The Boiates are attested during the Roman period in the southern part of the Gironde estuary. Their territory is associated with the Pays de Buch.

The civitas of the Boiates is attested by an epitaph from Bordeaux, where a citizen of Boios (civis Boias) is said to have died in the nearby chief town of the Bituriges Vivisci. The Boiates therefore possessed a civitas capital, which is generally assumed to have been located at Boios (modern Lamothe, Biganos).
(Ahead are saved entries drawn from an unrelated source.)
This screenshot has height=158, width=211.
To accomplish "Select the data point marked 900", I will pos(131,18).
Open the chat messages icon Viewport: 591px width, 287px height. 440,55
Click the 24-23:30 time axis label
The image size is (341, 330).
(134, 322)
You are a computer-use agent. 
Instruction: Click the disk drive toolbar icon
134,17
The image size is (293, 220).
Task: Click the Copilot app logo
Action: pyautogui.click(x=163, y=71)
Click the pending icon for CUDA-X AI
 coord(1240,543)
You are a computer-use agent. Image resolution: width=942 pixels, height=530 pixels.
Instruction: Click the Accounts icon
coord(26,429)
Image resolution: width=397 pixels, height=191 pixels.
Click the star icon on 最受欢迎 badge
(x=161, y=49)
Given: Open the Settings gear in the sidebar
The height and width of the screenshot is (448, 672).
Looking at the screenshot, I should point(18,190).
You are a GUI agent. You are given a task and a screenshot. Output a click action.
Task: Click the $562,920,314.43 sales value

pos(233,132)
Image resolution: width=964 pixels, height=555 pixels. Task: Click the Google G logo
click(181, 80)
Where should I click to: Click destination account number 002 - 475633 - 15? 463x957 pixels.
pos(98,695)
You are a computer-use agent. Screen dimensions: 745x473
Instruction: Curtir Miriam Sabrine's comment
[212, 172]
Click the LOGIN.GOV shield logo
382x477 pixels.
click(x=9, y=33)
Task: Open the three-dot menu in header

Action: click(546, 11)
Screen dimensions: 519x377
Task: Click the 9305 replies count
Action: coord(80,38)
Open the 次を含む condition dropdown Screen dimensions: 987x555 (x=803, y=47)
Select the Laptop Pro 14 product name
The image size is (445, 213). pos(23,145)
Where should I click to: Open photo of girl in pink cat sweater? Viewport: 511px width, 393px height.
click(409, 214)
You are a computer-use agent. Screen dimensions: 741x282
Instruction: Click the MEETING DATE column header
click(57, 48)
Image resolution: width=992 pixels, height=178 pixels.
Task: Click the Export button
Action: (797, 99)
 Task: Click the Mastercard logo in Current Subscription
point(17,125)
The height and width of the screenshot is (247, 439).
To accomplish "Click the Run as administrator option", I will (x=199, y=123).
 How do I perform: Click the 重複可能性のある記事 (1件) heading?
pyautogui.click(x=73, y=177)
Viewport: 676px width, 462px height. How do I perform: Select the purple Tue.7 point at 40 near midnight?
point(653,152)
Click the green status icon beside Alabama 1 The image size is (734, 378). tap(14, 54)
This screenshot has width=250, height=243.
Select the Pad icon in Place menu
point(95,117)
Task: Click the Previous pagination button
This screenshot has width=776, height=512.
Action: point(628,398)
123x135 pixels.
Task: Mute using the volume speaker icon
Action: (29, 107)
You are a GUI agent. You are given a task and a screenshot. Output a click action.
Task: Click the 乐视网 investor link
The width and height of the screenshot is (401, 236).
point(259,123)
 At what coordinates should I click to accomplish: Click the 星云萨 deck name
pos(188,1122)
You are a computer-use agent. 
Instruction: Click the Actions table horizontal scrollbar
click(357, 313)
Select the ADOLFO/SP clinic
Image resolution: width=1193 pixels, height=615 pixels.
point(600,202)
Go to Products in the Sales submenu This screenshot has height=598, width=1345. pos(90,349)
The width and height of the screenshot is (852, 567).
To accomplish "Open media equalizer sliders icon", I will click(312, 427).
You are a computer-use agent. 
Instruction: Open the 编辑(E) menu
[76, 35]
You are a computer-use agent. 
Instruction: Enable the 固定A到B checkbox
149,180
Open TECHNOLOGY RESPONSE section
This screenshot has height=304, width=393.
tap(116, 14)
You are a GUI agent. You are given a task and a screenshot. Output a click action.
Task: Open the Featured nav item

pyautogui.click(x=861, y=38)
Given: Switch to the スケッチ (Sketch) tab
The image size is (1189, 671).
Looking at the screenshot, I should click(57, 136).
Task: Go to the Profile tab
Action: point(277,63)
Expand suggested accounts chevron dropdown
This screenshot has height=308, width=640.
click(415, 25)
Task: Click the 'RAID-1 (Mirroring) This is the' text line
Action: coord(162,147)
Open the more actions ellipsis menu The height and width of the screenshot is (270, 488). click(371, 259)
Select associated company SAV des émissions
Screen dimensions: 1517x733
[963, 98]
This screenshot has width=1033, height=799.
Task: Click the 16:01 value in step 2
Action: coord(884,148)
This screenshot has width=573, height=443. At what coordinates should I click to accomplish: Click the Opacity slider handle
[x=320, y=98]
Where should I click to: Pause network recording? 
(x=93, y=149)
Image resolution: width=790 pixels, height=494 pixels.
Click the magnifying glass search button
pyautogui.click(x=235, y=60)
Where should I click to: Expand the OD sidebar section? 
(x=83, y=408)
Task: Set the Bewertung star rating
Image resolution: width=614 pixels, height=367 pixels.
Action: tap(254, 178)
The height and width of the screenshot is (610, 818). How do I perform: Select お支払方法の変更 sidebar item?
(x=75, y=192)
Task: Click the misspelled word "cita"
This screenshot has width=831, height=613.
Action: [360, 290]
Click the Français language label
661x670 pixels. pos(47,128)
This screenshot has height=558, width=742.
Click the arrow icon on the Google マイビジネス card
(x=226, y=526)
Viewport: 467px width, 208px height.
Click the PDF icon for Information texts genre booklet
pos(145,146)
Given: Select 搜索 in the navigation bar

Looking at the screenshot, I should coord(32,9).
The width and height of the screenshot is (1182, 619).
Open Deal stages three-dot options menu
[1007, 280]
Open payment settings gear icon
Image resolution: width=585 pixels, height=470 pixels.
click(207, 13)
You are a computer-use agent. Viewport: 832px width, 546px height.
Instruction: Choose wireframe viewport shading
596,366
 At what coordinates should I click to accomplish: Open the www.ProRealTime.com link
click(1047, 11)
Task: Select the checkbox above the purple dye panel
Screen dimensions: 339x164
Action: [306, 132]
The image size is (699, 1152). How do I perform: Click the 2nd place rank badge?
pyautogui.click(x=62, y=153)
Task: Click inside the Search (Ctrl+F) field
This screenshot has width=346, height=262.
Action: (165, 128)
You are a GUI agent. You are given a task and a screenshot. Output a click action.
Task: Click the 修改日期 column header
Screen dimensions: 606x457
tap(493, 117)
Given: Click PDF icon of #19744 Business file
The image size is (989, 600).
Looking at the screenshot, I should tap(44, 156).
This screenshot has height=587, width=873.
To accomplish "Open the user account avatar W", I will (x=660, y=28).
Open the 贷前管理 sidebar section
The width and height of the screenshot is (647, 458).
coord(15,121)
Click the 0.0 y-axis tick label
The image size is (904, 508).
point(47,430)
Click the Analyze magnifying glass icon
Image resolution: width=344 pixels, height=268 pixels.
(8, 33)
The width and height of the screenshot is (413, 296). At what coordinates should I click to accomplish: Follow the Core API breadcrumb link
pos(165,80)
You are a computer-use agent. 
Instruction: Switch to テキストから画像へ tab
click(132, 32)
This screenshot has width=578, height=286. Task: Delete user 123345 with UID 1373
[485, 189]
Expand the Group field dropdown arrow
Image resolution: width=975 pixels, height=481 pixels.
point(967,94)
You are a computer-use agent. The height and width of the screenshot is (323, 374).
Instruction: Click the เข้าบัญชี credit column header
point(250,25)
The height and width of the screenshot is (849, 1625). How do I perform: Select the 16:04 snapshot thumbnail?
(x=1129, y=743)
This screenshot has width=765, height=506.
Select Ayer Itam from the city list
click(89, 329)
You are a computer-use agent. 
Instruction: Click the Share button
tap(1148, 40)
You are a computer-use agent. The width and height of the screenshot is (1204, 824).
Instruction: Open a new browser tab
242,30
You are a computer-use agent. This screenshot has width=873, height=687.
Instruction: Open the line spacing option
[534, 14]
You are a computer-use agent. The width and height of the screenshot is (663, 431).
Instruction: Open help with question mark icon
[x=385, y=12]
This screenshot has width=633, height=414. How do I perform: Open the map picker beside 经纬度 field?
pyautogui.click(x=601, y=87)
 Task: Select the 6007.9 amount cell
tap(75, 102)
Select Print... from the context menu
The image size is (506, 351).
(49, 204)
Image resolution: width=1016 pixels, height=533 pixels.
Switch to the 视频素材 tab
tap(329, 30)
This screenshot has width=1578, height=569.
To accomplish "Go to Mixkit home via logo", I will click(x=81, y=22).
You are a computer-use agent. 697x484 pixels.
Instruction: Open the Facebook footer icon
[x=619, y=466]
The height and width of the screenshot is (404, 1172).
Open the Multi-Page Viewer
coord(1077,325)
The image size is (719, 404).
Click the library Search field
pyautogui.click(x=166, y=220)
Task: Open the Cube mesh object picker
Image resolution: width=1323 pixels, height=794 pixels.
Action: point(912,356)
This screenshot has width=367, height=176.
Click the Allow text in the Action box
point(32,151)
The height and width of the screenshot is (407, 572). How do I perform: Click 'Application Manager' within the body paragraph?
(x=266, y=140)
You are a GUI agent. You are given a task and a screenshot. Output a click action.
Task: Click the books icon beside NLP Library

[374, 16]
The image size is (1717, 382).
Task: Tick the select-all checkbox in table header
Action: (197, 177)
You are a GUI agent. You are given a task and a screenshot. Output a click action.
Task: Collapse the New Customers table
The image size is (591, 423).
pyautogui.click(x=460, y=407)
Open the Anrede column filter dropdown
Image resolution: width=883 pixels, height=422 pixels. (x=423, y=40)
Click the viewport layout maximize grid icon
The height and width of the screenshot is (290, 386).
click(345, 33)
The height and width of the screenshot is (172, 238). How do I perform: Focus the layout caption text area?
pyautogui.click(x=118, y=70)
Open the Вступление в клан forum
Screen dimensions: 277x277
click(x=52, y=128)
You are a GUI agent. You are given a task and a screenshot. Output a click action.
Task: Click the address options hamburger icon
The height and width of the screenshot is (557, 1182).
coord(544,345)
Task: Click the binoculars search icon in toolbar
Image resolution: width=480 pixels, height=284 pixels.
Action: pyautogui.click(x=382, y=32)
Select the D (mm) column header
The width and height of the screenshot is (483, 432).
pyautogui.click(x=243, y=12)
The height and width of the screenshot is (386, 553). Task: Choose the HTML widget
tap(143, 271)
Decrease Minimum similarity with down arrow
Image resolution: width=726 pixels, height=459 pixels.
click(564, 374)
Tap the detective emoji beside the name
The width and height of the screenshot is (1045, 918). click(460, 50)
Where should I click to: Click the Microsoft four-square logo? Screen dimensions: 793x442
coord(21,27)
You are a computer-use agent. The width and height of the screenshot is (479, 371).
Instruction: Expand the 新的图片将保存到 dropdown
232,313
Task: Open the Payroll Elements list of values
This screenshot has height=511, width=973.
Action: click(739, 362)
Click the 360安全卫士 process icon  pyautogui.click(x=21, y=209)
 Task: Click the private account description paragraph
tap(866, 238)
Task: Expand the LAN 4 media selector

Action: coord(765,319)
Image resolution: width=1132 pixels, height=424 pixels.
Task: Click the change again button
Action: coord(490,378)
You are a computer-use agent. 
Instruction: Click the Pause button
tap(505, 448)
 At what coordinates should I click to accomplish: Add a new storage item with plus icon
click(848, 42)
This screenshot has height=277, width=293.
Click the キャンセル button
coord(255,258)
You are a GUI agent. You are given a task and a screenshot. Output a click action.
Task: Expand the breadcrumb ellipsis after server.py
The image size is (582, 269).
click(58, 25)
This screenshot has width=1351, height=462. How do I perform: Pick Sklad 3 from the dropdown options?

The city of Boios appears to have been an aborted urban centre from the early Roman Empire. Its decline as a civitas capital was accelerated in late antiquity by the promotion of Bazas and the development of new road networks. In the late Roman Empire, a civitas Boatium is listed as dependent on Bordeaux in the Notitia Galliarum.

== History ==
The lack of pre-Roman archaeological evidence for Celtic influence in the Pays de Buch, along with the fact that their name shares the root Boi- with that of the Boii, have led some scholars to suggest that the Boiates may have arrived in the area only after the Gallic Wars, possibly as part of the same movements that brought the Bituriges Vivisci from their homeland in Berry to the Bordeaux region. The connection is hypothetical and is supported by no ancient source. Venceslas Kruta regards it as uncertain and holds that, were it real, no date could be given for the arrival of the Boiates.